## Activity
Find the line with "You are a computer-use agent." in the entries below, then reproduce it and every line after it down to and including the line with "Instruction: Click the", exactly.

───── Data for this task

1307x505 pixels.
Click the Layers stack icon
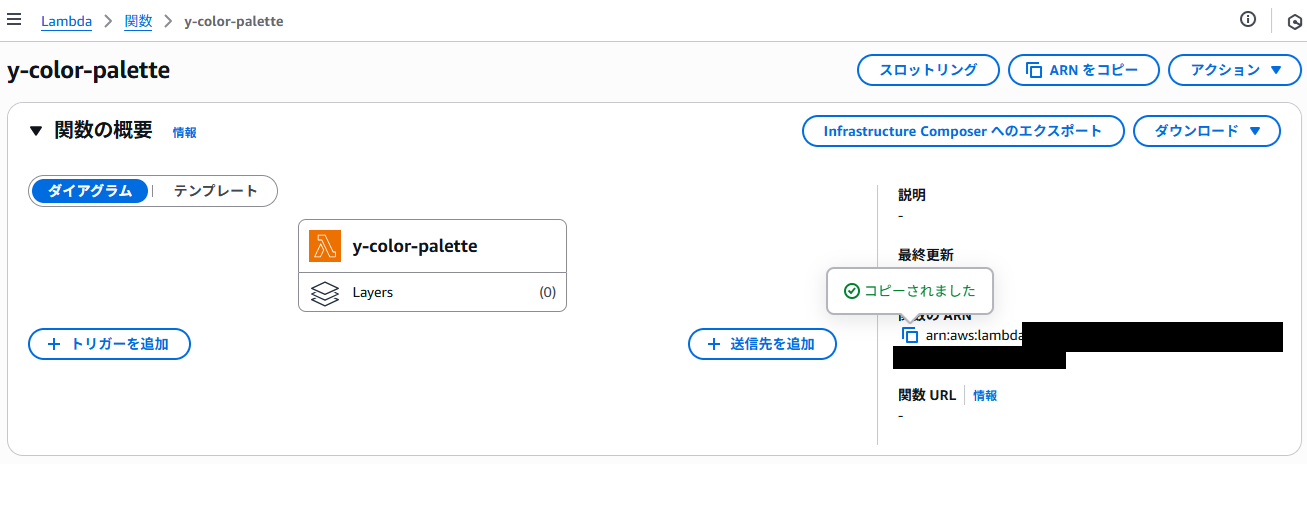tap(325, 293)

──────────
───── Data for this task

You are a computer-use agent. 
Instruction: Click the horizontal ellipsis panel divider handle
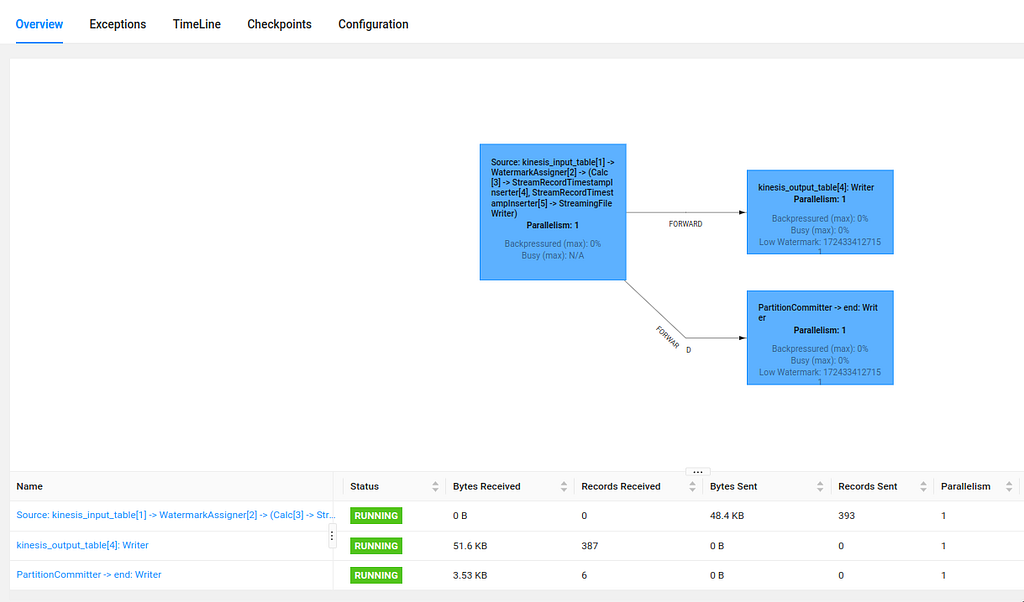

──────────
───── Data for this task

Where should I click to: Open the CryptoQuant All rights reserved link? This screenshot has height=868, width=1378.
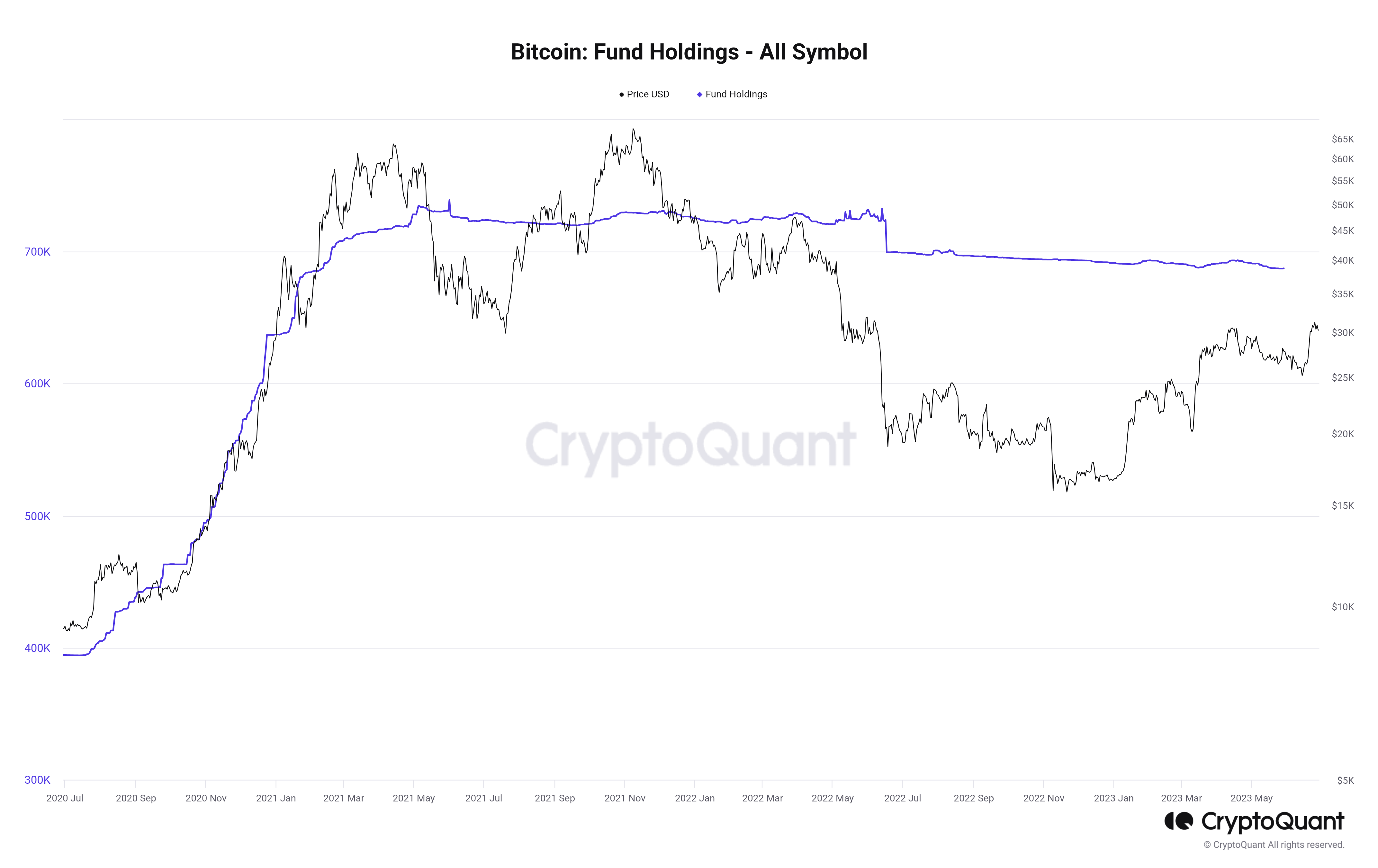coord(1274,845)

──────────

## Result below
You are a computer-use agent. 
Instruction: Click the horizontal ellipsis panel divider handle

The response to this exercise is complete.